Material supplied below:

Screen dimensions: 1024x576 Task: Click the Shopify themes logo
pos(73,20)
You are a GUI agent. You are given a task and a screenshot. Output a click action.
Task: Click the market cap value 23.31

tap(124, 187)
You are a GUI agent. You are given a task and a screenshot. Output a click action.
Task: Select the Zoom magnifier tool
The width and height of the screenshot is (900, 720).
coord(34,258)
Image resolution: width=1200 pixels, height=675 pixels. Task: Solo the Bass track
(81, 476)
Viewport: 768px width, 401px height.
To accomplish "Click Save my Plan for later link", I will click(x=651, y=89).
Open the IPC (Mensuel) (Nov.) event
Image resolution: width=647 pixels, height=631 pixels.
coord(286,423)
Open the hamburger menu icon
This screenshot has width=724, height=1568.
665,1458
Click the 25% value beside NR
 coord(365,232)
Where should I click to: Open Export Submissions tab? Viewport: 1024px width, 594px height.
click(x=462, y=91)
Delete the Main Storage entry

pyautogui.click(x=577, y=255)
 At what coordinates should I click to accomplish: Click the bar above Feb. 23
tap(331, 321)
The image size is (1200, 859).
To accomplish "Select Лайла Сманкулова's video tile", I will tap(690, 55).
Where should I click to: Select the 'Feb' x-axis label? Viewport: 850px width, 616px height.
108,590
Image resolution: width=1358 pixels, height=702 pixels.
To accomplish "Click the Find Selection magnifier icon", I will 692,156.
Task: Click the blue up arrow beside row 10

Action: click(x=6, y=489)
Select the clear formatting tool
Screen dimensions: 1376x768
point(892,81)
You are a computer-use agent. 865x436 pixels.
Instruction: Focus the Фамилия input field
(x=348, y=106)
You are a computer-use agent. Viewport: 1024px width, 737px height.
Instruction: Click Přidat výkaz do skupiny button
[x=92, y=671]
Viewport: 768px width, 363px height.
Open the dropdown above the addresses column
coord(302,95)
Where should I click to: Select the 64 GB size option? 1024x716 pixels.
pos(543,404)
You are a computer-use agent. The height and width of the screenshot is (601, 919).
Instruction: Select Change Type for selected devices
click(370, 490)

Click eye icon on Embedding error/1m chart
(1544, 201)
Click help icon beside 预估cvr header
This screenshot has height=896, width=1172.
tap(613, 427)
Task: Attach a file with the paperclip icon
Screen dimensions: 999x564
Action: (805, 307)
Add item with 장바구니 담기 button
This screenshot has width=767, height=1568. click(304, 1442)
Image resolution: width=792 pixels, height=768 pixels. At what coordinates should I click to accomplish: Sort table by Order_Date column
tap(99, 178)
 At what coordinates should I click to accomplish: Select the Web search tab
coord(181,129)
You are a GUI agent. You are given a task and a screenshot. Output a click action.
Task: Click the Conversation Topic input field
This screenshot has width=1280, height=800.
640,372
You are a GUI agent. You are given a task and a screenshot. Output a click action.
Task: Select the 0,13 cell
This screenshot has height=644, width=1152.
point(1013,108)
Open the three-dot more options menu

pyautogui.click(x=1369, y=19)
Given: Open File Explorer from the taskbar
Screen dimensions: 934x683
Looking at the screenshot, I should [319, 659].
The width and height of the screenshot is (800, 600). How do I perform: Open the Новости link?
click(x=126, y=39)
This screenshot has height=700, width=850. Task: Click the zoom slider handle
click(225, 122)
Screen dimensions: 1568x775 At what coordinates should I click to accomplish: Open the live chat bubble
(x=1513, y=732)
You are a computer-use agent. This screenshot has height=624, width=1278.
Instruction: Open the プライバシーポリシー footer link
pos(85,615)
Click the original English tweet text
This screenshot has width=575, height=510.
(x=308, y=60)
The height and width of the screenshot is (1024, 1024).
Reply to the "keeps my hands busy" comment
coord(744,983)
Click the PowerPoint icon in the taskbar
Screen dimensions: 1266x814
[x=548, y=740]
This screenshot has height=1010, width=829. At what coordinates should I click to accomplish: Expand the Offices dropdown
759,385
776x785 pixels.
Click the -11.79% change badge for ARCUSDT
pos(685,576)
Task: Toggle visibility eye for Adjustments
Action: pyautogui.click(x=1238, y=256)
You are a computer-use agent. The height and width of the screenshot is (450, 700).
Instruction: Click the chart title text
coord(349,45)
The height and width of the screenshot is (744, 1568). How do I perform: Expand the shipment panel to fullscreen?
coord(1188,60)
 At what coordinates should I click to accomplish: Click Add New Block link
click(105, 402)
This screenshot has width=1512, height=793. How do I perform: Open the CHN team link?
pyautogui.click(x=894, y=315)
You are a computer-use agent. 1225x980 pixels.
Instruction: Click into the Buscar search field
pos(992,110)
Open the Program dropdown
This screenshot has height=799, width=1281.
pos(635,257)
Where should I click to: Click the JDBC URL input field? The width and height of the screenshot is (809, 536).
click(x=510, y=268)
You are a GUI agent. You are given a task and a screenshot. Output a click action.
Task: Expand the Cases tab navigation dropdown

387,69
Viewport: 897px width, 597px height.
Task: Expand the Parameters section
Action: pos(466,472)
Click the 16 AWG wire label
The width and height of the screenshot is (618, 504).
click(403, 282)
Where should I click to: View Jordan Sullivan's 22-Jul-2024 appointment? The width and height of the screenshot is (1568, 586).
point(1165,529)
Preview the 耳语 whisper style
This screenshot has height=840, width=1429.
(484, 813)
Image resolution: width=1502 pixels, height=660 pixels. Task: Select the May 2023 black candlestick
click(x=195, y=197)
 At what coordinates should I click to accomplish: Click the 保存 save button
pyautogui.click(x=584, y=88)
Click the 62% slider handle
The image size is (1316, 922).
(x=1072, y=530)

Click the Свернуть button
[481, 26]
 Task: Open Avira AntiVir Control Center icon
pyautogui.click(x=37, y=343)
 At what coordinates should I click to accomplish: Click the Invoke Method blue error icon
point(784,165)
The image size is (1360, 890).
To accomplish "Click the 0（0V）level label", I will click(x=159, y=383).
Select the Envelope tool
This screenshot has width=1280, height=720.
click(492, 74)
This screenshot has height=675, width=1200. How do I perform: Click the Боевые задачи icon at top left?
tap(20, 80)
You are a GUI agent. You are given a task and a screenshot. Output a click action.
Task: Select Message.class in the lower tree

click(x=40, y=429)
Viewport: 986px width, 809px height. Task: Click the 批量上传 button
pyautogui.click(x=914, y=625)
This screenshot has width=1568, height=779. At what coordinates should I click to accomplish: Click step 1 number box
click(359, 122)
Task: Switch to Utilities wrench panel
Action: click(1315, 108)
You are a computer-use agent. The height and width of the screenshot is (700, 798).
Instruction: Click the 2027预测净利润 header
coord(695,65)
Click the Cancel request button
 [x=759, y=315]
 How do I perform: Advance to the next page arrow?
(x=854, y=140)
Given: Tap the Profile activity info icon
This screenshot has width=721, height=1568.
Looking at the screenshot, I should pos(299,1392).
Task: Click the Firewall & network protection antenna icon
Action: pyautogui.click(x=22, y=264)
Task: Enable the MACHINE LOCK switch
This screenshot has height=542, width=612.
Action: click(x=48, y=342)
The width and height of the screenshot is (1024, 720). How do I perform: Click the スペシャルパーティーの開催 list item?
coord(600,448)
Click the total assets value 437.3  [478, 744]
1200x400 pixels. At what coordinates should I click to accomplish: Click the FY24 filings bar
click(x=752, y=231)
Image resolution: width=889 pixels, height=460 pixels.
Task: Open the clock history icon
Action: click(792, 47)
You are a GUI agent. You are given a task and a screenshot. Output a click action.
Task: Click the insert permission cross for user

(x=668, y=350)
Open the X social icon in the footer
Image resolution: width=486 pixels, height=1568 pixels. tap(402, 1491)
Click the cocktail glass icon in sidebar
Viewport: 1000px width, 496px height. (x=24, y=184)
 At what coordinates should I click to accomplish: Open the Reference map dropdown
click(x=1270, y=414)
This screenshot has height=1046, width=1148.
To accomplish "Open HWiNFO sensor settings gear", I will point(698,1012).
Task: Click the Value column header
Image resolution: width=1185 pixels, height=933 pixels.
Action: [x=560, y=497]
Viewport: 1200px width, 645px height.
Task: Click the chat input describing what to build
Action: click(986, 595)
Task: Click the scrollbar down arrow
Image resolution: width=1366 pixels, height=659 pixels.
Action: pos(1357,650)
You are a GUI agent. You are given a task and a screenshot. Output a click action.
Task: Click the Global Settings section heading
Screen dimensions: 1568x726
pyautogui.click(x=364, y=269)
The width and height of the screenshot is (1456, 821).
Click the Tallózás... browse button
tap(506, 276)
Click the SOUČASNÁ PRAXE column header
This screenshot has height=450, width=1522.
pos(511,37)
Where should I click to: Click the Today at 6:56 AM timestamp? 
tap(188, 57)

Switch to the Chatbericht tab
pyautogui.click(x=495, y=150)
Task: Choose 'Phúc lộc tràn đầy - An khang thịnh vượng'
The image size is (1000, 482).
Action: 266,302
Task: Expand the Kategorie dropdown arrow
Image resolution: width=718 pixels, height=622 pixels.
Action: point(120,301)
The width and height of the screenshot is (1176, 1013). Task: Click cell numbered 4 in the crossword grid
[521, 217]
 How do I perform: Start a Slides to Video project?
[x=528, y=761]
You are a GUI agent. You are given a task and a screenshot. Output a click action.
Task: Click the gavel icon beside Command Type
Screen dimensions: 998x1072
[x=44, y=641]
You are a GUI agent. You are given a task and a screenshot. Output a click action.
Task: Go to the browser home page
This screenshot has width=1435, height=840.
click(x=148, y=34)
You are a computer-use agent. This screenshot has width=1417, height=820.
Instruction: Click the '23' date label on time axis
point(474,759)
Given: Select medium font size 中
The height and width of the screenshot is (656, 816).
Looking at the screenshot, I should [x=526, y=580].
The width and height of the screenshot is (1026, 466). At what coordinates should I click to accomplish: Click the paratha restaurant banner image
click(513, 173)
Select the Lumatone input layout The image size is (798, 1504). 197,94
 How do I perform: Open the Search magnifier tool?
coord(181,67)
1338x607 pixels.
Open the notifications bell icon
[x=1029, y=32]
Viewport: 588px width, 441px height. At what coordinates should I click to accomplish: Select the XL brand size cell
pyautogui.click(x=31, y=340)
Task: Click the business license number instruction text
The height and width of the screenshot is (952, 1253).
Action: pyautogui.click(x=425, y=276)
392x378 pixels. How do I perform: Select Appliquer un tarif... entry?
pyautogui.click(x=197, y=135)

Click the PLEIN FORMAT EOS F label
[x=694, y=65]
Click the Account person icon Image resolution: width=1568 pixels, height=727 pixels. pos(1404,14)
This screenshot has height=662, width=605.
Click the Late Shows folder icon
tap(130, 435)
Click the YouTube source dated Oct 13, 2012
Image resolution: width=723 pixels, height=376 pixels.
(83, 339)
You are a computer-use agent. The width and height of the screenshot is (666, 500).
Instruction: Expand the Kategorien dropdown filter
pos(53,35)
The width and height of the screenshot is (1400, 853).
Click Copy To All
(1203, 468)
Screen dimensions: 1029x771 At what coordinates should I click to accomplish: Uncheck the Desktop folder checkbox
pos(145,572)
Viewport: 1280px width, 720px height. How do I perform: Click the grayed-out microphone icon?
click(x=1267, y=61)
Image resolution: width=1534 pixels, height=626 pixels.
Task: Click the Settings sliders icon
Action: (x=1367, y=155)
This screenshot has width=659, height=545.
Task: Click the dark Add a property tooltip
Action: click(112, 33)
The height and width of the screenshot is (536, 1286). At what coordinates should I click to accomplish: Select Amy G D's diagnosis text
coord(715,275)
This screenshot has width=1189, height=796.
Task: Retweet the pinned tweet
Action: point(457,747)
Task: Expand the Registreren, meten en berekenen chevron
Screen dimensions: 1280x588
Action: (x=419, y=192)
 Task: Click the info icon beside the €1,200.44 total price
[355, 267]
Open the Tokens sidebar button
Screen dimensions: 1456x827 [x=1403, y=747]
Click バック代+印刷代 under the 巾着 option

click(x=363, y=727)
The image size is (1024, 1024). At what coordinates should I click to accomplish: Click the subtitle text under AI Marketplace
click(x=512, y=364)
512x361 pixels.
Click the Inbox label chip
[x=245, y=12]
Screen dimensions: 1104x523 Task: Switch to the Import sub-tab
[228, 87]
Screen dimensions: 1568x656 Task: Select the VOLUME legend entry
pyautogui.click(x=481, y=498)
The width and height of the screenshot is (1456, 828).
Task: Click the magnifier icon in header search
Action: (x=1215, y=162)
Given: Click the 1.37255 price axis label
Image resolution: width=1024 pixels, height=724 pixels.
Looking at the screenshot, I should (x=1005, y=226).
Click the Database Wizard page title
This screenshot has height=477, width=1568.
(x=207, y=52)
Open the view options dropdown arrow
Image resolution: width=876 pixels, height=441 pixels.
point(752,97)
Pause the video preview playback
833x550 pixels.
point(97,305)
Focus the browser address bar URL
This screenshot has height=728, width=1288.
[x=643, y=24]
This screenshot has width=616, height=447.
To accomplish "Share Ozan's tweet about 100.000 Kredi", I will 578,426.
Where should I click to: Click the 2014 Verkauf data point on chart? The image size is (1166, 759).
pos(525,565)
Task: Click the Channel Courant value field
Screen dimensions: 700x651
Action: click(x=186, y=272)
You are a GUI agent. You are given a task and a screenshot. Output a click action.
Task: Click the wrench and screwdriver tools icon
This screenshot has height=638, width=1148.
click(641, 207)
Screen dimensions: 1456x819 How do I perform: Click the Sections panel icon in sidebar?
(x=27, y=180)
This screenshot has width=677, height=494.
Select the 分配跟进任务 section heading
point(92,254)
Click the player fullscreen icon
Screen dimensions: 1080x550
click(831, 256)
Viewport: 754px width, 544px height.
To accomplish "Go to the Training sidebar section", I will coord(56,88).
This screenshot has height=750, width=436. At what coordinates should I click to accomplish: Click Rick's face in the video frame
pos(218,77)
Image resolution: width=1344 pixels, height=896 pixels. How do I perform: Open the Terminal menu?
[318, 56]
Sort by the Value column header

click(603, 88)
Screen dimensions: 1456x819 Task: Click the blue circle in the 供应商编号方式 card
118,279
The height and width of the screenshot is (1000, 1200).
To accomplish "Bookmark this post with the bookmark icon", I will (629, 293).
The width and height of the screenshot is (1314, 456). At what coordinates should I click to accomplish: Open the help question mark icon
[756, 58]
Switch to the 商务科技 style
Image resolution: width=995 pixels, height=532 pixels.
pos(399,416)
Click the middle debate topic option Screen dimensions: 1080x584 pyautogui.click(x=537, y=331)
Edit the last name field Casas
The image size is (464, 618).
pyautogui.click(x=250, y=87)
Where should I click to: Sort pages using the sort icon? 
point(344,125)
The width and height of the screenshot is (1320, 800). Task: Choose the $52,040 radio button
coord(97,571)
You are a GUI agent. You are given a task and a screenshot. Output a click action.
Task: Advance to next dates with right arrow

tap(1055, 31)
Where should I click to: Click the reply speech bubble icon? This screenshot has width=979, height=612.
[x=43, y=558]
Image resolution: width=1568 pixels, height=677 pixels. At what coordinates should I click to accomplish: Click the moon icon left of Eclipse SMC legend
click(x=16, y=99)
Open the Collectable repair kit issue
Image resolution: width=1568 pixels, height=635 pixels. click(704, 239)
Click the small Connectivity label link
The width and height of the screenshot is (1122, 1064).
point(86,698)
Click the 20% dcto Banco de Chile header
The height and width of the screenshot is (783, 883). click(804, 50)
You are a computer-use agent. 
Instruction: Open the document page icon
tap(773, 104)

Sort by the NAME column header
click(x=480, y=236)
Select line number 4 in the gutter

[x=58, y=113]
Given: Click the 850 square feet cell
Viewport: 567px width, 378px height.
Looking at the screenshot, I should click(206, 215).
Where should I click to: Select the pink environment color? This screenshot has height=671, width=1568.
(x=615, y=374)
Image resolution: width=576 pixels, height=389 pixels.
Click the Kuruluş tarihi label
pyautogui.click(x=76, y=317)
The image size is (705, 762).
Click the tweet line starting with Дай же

End of Material supplied.

▸ Action item: The number of lines in the data that contain the word "computer" is all that should be stated.

▸ Exercise response: 10